** Problem to work on **
Nothing but the pictures should be left out when you copy the records exactly.

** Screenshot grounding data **

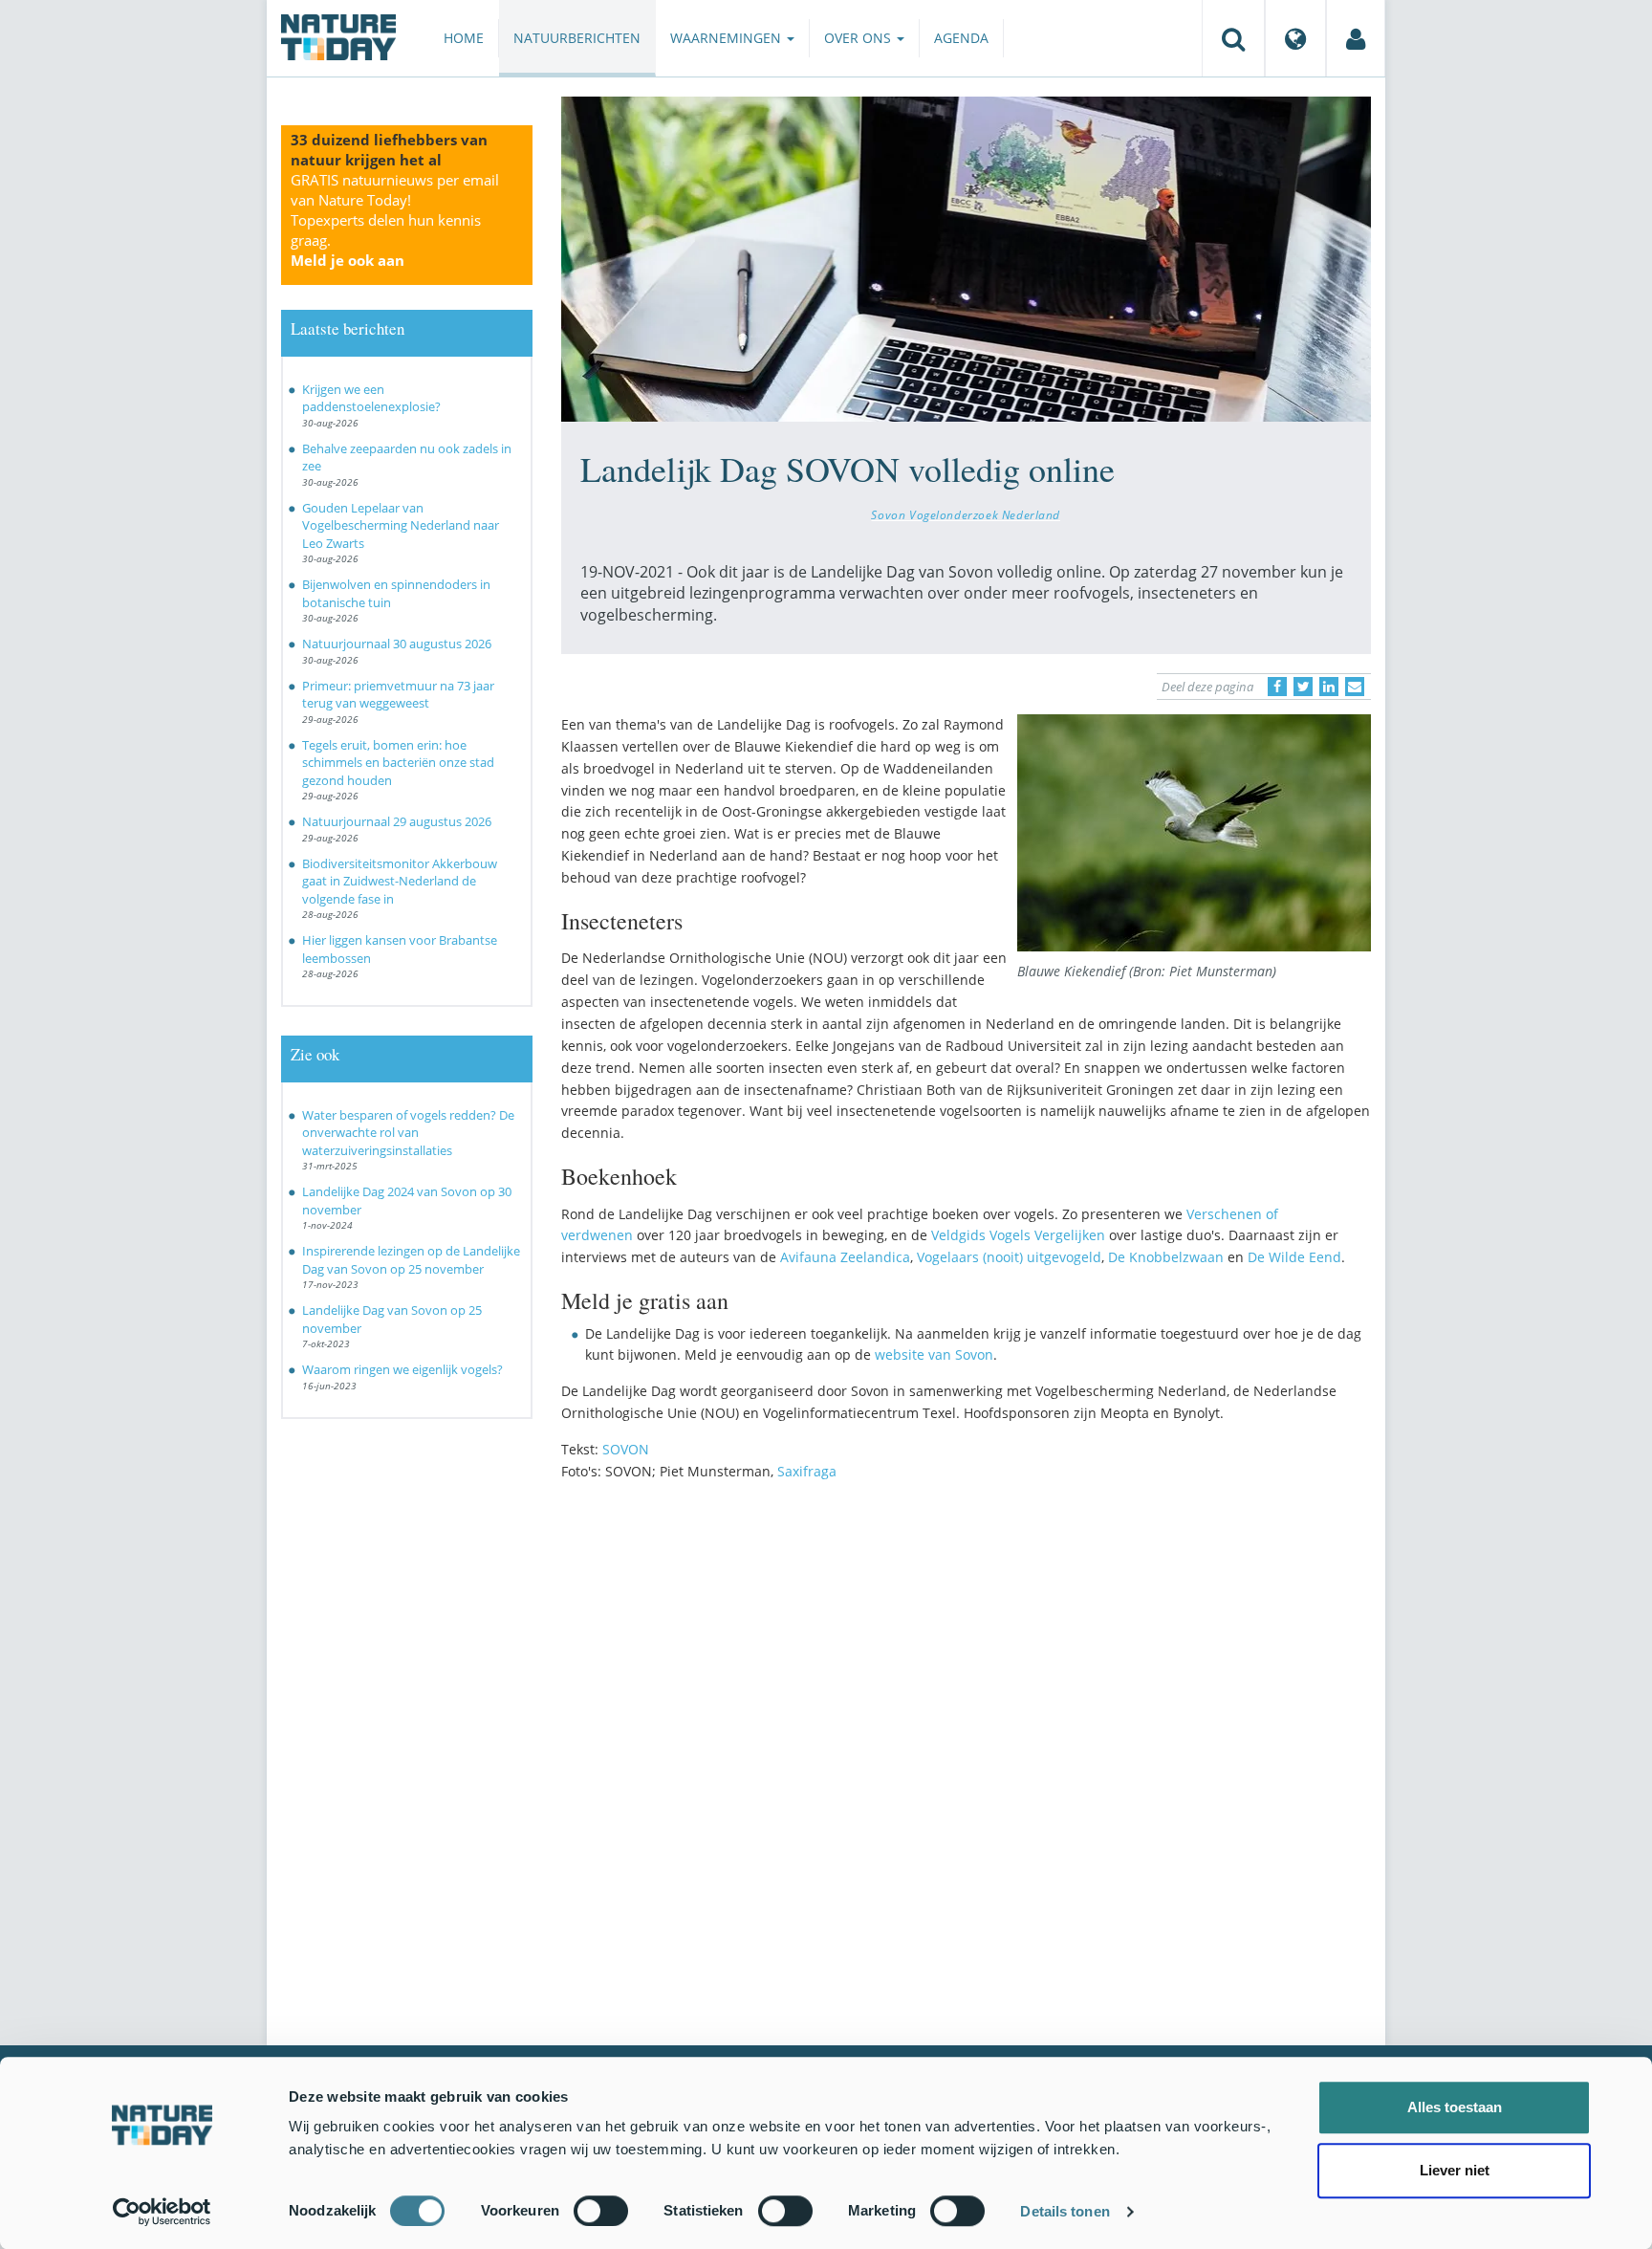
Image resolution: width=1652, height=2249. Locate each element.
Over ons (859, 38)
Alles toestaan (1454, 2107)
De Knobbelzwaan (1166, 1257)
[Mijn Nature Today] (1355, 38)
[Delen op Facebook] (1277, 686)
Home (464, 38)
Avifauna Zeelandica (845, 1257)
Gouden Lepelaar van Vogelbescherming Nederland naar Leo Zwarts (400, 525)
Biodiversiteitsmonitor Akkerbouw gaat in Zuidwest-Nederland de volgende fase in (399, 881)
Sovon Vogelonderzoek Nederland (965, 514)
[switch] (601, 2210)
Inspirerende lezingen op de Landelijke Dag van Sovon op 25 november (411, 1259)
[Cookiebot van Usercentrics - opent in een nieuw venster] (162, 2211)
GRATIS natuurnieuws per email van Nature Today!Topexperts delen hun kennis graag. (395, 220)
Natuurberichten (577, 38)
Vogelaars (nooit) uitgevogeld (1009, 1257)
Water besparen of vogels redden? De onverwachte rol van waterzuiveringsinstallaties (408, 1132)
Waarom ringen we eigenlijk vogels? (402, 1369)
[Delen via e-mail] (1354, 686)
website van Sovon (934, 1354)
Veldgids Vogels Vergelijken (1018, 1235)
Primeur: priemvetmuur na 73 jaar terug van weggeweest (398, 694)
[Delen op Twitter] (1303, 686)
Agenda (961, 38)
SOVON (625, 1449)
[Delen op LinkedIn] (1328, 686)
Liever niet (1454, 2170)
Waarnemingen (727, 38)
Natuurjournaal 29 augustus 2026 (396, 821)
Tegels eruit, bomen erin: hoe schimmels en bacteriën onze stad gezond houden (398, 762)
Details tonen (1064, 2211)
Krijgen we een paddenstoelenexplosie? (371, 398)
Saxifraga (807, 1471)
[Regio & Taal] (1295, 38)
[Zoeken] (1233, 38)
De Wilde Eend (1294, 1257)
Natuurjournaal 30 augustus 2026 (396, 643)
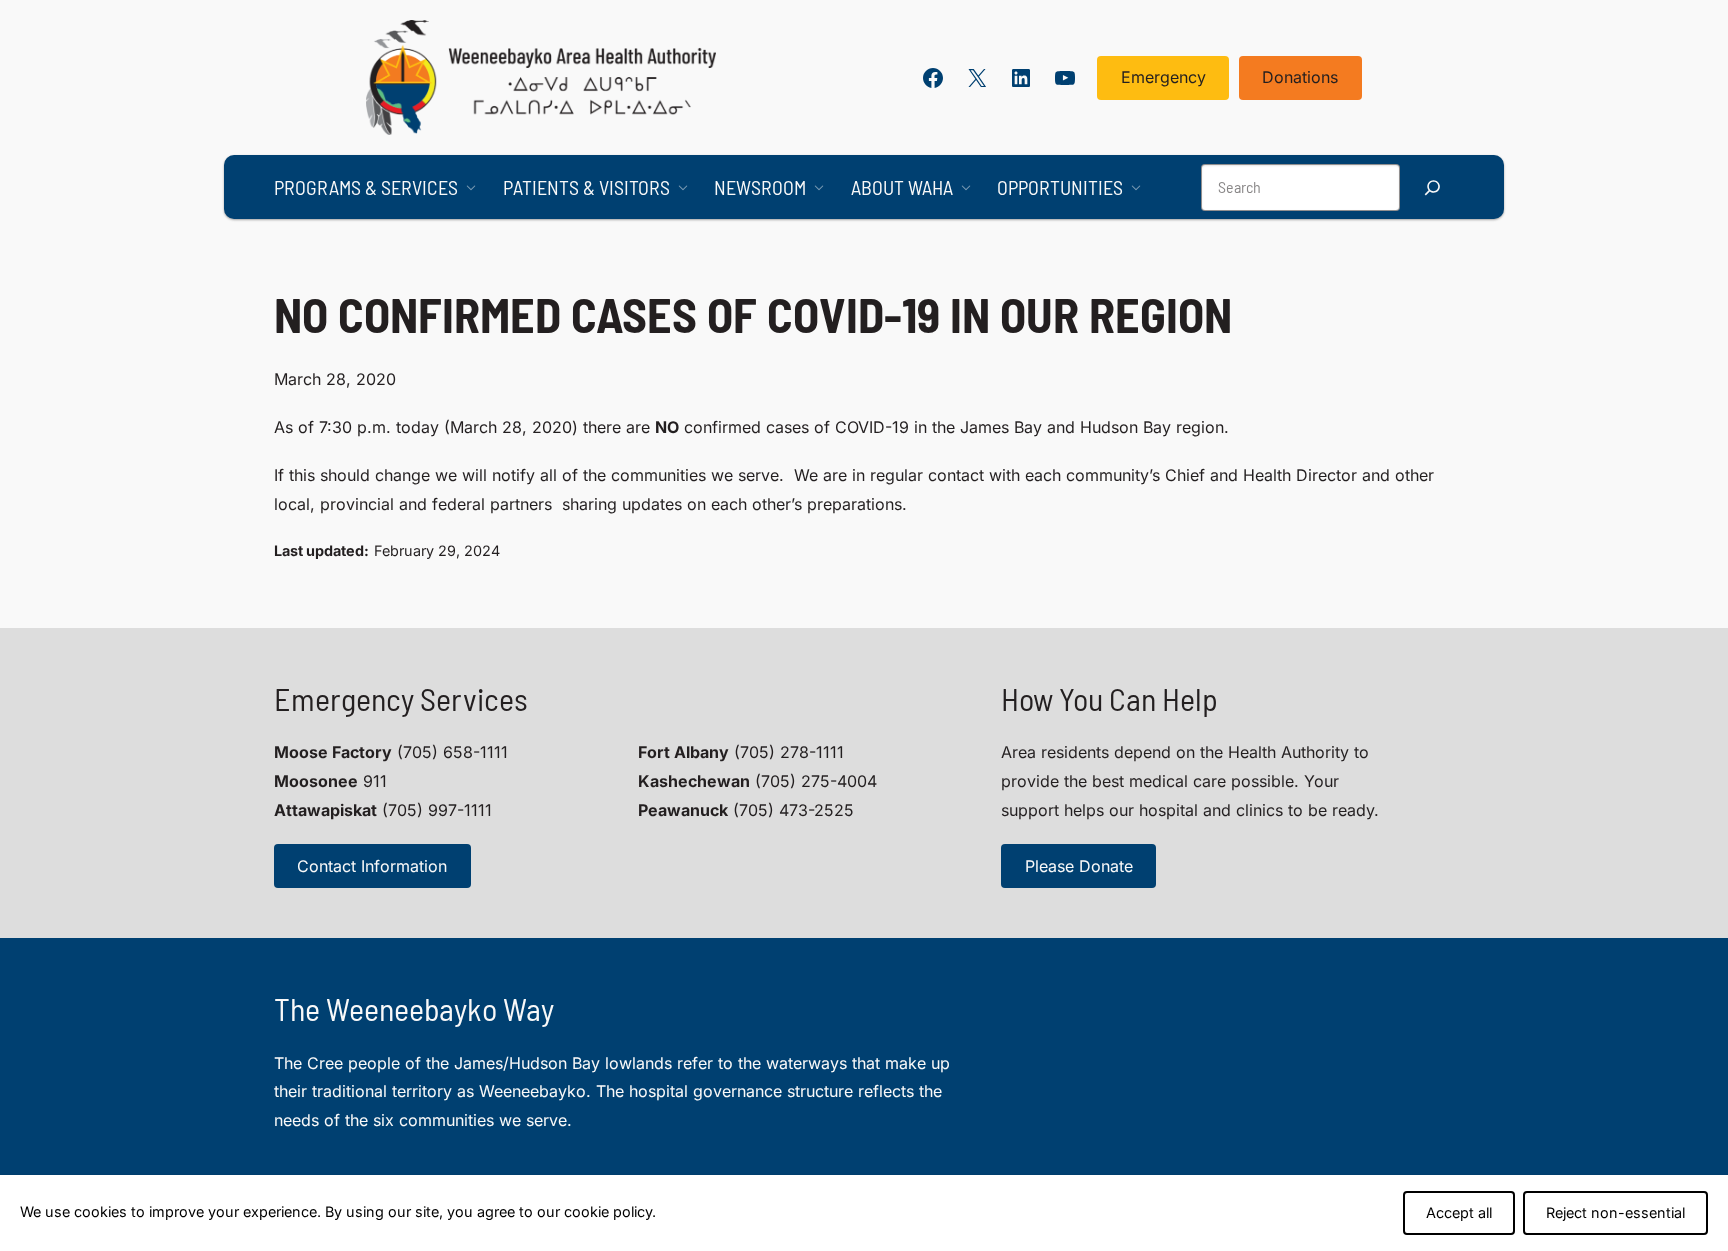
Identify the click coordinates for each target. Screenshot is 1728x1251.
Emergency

** Response box **
Image resolution: width=1652, height=2249. Locate each element.
Over ons (859, 38)
Alles toestaan (1454, 2107)
De Knobbelzwaan (1166, 1257)
[Mijn Nature Today] (1355, 38)
[Delen op Facebook] (1277, 686)
Home (464, 38)
Avifauna Zeelandica (845, 1257)
Gouden Lepelaar van Vogelbescherming Nederland naar Leo Zwarts (400, 525)
Biodiversiteitsmonitor Akkerbouw gaat in Zuidwest-Nederland de volgende fase in (399, 881)
Sovon Vogelonderzoek Nederland (965, 514)
[switch] (601, 2210)
Inspirerende lezingen op de Landelijke Dag van Sovon op 25 november (411, 1259)
[Cookiebot van Usercentrics - opent in een nieuw venster] (162, 2211)
GRATIS natuurnieuws per email van Nature Today!Topexperts delen hun kennis graag. (395, 220)
Natuurberichten (577, 38)
Vogelaars (nooit) uitgevogeld (1009, 1257)
Water besparen of vogels redden? De onverwachte rol van waterzuiveringsinstallaties (408, 1132)
Waarom ringen we eigenlijk vogels? (402, 1369)
[Delen via e-mail] (1354, 686)
website van Sovon (934, 1354)
Veldgids Vogels Vergelijken (1018, 1235)
Primeur: priemvetmuur na 73 jaar terug van weggeweest (398, 694)
[Delen op Twitter] (1303, 686)
Agenda (961, 38)
SOVON (625, 1449)
[Delen op LinkedIn] (1328, 686)
Liever niet (1454, 2170)
Waarnemingen (727, 38)
Natuurjournaal 29 augustus 2026 (396, 821)
Tegels eruit, bomen erin: hoe schimmels en bacteriën onze stad gezond houden (398, 762)
Details tonen (1064, 2211)
Krijgen we een paddenstoelenexplosie? (371, 398)
Saxifraga (807, 1471)
[Regio & Taal] (1295, 38)
[Zoeken] (1233, 38)
De Wilde Eend (1294, 1257)
Natuurjournaal 30 augustus 2026 (396, 643)
Identify the click coordinates for each target. Screenshot is 1728x1251.
Emergency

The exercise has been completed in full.